Parkinson Alzheimer Épilepsie les différentes maladies du cerveau

            Les maladies neurologiques sont connues pour certaines depuis l’Antiquité. L’épilepsie ou « grand mal » est présentée pour la première fois dans des traités de médecine traditionnelle ayurvédique indienne dès 4500 av. J-C. Mais les troubles neurologiques restent encore bien souvent mystérieux et difficiles à soigner. Grâce aux découvertes médicales des deux derniers siècles et au développement des neurosciences, ces maladies bénéficient aujourd’hui d’une meilleure compréhension globale. On remarque que pour la plupart d’entre elles, le facteur génétique semble aussi important que les facteurs environnementaux. De plus ce sont principalement des maladies de l’âge qui augmentent aujourd’hui avec la durée de l’espérance de vie dans les pays occidentaux.

La maladie épilepsie

600000 personnes sont aujourd’hui touchées par l’épilepsie en France, c’est pourtant une maladie encore mal comprise. Caractérisée par des crises à répétition imprévisibles et brèves, l’épilepsie peut prendre des formes très diverses. On parle d’ailleurs « des » épilepsies. Ces crises brutales ont rendu cette maladie effrayante et quasi « mystique » au fil de l’histoire. Aujourd’hui, on sait que son origine est cérébrale et liée à des décharges électriques anormales, aux causes inconnues, au sein de réseaux de neurones.
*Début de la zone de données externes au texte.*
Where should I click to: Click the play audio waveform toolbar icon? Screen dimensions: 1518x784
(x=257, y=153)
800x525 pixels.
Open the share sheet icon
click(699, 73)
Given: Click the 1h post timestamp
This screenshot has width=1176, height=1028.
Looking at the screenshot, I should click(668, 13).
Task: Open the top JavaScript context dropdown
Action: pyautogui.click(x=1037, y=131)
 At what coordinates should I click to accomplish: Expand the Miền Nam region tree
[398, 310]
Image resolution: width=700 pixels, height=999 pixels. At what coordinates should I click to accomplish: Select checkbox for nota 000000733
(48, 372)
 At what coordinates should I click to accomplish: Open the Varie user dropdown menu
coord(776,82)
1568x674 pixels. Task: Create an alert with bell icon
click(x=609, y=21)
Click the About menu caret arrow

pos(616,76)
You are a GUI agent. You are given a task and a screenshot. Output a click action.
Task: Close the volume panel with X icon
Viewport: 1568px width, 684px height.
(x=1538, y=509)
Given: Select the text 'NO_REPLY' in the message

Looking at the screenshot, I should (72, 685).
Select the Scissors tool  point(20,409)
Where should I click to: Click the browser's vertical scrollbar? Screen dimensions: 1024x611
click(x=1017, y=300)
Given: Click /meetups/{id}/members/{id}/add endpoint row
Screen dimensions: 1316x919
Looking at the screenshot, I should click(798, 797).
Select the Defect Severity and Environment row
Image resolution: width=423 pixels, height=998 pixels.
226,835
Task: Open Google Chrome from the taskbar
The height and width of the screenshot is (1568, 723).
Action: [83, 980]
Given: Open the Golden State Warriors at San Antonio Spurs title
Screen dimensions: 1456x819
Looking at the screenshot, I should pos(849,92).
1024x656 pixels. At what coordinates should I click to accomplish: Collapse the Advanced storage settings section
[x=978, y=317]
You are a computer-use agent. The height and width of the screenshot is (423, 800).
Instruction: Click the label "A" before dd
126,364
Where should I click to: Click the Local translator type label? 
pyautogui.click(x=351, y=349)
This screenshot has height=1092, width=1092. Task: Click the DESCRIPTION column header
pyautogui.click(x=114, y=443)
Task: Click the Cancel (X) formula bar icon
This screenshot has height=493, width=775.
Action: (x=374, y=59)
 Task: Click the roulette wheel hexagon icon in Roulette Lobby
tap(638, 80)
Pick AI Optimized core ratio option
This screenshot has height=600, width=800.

Les différents types d’épilepsies

Les épilepsies peuvent être symptomatiques, c’est-à-dire qu’elles sont induites par une ou des lésions cérébrales, consécutives à une malformation congénitale, un traumatisme crânien, une tumeur ou encore une maladie neurologique. Considérées comme des épilepsies partielles, elles représentent environ 80% des occurrences chez l’adulte. Lorsqu’elles sont dites idiopathiques, les épilepsies présentent souvent une cause génétique non liée à une lésion cérébrale. Elles apparaissent souvent dès l’enfance. De nombreuses épilepsies restent encore aujourd’hui sans cause significative.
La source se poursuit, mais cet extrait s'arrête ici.